Since renal tubular injury attributable to DGF, allograft rejection and calcineurin inhibitor toxicity is common in renal transplant recipients, it seemed reasonable to evaluate serum total CO2 as an important indicator of renal tubular function. Indeed, serum total CO2 was an important correlate with anemia, both 1 and 5 years post transplantation. We speculate that the presence of metabolic acidosis is a surrogate indicator of renal tubular injury, diminished renal excretory function and diminished EPO production.
It was surprising that few anemic patients were ever treated with EPO or iron therapy. This finding may demonstrate a need for increased awareness of anemia and increased concern about subnormal HCTs by the patient's primary nephrologists and transplant physicians. Treatment of PTA appears to be important, as EPO-mediated correction of the hemoglobin, from 7.89 ± 1.04–10.26 ± 1.84 g/dL, has been shown to cause a demonstrable improvement in the quality of life, as assessed by use of the General Sickness Impact Profile and the disease-specific Transplant Disease Questionnaire in adult renal transplant recipients (36).

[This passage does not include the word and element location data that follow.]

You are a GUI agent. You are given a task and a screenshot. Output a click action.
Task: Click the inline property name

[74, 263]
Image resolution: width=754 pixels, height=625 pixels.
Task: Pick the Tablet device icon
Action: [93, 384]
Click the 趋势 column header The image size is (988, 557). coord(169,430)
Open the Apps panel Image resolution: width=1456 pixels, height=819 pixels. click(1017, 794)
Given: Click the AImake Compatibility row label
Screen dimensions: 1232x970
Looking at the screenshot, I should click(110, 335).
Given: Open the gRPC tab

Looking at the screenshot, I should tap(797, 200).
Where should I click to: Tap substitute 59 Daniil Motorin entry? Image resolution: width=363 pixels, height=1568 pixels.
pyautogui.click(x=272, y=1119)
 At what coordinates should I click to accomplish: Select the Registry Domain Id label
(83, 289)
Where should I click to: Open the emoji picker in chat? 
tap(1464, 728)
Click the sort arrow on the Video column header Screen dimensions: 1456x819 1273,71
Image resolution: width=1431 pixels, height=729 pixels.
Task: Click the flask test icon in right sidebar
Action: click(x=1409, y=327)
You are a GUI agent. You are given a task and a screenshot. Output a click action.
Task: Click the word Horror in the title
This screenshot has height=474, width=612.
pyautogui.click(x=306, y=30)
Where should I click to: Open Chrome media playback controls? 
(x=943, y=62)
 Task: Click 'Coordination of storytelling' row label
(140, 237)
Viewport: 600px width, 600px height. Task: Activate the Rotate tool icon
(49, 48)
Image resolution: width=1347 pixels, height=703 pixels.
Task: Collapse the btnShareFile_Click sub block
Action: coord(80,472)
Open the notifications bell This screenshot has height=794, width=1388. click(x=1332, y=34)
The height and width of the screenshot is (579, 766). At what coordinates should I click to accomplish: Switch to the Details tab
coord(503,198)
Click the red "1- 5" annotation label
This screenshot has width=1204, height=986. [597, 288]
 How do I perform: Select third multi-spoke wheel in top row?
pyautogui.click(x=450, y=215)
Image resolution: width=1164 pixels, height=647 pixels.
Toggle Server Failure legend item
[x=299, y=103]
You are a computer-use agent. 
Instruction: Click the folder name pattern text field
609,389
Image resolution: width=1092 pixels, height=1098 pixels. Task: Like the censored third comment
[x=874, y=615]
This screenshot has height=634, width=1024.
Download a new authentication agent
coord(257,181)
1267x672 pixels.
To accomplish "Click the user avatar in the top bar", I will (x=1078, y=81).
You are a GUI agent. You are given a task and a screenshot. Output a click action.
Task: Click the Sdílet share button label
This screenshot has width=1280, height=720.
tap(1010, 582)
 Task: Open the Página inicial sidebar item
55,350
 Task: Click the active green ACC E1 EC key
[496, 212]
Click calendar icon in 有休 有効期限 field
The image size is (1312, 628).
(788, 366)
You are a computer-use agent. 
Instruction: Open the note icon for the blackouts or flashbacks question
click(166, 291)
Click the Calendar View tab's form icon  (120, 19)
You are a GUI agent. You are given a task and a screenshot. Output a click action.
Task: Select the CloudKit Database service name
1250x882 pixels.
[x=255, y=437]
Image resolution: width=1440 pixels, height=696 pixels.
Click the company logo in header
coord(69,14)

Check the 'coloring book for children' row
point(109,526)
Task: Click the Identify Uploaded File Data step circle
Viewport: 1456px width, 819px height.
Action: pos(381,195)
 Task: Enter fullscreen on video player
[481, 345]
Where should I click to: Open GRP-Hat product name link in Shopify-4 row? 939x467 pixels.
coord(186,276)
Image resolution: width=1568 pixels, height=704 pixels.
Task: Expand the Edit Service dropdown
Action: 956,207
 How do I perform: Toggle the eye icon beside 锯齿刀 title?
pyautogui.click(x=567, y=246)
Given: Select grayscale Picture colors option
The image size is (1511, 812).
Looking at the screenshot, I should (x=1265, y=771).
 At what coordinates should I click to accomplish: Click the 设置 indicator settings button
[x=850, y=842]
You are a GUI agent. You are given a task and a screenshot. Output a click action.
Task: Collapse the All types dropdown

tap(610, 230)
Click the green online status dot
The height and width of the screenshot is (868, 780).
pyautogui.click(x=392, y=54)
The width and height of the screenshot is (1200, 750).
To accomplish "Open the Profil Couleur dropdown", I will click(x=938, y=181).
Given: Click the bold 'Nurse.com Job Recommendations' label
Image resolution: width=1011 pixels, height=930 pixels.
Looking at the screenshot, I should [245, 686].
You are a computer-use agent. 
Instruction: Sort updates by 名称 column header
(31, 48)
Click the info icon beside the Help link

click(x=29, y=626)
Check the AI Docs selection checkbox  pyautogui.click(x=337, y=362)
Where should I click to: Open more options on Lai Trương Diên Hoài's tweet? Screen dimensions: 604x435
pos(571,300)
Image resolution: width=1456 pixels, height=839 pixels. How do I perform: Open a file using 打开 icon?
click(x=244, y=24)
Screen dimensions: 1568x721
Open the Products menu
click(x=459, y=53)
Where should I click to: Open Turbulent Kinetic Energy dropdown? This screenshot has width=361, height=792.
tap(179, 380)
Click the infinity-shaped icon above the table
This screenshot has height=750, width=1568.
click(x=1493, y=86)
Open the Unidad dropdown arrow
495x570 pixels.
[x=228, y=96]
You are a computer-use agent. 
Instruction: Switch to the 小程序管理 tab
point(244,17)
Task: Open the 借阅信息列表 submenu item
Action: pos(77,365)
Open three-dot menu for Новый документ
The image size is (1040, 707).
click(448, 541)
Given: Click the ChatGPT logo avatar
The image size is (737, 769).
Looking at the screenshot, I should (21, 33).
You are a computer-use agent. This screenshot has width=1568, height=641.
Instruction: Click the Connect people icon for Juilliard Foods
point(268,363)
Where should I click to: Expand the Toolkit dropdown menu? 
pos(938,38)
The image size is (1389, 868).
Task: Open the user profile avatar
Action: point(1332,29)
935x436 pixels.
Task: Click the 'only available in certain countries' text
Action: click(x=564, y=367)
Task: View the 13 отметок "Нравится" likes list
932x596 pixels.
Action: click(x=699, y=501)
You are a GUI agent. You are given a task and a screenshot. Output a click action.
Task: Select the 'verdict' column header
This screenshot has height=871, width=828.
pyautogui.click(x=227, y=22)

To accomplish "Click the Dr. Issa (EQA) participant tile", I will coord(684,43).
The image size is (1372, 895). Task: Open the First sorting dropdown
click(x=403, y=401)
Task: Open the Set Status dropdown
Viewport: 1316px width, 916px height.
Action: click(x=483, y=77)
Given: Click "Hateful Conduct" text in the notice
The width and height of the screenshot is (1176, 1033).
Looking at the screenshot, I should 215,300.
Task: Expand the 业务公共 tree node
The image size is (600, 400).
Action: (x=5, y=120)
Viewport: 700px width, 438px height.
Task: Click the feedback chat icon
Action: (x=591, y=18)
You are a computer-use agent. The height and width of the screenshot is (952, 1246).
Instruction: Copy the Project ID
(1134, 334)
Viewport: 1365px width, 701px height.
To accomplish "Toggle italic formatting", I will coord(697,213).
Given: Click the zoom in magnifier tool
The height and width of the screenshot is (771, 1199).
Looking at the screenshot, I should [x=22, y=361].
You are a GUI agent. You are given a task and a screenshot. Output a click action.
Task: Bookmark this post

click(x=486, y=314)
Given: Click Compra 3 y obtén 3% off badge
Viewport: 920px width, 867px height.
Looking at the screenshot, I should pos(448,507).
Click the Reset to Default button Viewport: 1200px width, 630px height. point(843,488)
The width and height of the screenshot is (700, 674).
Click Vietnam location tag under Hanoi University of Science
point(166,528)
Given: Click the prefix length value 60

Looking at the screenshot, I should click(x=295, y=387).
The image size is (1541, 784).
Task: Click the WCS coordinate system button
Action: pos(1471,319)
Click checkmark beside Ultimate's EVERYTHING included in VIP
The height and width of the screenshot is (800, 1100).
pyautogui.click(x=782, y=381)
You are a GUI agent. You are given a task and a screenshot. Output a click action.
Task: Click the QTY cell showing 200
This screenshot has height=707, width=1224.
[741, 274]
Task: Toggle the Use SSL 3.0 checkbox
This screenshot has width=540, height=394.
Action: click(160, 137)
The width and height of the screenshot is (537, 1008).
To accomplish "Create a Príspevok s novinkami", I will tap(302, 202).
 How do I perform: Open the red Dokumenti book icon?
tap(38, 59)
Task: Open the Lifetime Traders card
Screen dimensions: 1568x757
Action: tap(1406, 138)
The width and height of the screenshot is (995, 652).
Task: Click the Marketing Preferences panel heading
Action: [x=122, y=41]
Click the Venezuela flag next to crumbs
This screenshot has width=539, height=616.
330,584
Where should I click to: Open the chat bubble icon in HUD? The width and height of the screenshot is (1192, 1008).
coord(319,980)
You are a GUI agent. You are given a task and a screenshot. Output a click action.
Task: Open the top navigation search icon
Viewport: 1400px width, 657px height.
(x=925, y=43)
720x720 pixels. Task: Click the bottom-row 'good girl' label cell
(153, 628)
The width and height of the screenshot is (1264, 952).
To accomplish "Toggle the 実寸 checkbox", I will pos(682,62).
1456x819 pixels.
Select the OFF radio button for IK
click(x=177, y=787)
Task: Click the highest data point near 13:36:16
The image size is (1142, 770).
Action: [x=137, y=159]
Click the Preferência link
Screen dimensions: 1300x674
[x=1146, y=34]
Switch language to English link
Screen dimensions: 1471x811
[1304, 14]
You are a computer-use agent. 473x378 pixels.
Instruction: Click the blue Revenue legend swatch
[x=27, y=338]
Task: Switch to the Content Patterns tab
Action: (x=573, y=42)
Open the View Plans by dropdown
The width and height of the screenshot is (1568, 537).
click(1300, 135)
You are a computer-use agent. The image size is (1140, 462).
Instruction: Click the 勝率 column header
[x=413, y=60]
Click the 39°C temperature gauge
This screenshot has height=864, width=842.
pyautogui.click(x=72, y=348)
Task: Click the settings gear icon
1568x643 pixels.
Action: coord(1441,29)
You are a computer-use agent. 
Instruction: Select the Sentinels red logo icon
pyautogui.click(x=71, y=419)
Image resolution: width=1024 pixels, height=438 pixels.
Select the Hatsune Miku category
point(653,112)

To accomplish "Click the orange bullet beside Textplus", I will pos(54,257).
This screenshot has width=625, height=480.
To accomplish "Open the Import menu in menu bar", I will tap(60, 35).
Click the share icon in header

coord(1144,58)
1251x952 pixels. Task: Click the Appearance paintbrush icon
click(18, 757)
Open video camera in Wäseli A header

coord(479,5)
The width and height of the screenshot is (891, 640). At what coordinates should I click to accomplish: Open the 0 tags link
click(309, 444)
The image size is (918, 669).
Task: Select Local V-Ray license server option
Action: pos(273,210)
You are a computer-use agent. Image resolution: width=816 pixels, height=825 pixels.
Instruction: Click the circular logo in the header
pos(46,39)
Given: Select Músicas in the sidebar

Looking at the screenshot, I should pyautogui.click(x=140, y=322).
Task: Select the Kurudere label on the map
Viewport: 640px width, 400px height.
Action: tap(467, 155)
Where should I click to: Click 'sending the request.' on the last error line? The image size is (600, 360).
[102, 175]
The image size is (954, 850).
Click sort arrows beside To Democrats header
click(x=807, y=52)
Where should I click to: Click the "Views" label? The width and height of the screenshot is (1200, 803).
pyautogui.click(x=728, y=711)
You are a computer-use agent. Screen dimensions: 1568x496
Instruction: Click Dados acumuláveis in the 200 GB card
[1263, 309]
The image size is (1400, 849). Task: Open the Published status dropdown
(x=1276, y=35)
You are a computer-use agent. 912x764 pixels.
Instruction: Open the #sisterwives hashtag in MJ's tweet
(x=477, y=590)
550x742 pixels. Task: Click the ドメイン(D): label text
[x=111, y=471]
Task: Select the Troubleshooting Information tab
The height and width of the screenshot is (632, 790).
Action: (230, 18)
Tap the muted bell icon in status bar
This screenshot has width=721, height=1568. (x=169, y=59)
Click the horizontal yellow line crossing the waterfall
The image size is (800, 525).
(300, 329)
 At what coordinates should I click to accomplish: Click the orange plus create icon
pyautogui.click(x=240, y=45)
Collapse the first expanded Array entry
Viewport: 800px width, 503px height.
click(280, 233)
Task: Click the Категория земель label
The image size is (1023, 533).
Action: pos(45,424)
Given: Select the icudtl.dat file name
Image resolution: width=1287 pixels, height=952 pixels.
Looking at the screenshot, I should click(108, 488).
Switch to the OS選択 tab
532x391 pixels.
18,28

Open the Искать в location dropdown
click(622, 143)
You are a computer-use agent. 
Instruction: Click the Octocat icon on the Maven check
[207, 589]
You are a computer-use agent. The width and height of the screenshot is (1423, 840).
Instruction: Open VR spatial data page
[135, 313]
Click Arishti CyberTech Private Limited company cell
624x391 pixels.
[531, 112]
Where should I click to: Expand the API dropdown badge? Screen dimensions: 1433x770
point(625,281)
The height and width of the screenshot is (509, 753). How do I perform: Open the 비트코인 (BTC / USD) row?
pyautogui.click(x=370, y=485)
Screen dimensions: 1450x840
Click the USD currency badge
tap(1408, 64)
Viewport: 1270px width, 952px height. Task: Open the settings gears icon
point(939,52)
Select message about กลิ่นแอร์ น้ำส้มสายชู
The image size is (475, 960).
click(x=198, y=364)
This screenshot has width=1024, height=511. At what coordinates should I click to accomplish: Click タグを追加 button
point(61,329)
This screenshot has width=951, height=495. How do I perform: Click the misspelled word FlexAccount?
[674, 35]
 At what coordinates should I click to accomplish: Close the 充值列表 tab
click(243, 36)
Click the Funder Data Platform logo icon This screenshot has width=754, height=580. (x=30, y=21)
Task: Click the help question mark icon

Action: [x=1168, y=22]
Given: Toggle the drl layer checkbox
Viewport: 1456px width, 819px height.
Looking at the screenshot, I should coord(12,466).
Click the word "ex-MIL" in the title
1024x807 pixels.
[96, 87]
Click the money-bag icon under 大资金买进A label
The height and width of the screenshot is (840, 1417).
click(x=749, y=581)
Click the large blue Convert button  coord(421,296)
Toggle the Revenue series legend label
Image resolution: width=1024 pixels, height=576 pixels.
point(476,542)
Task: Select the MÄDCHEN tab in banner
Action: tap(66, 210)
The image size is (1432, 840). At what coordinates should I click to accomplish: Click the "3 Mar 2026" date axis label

Determining the relative contribution of any specific or combined immunosuppression therapy to the development of anemia is fraught with problems when a retrospective database is used. When changes in immunosuppression combinations occur, determining the relationship between the immunosuppression change and subsequent anemia is difficult. Immunosuppression drugs are also used in combination, so determining the relative contribution of a specific medication is problematic. Mycophenolate mofetil therapy at 5 years post transplant correlated with anemia in the univariate analysis. Mycophenolate mofetil has been previously reported as a cause of post-transplant anemia (13). However, the correlation of anemia and MMF cannot be attributed to patients that were started on MMF therapy at the time of transplant, but due to the conversion to MMF therapy in individuals who had acute or chronic rejection episodes. Given the rather small patient population in our study, further evaluation of the effect of MMF on the HCT relative to other immunosuppressive medications seems warranted.
In conclusion, PTA in adult renal transplant recipients is a common complication that is under-recognized. Low serum total CO2 values, diminished renal excretory function appear to be important predictors. Immunosuppression in general, and MMF specifically, may play a role in late PTA, but further analyses with larger patient populations are required. Physicians should monitor their transplant patients for anemia, and initiate appropriate diagnostic studies and consider iron and/or EPO therapy if indicated. Because of the relatively small number of patients in our study (n = 128), further study is needed to more completely determine the causative factors and health implications of post-transplant anemia.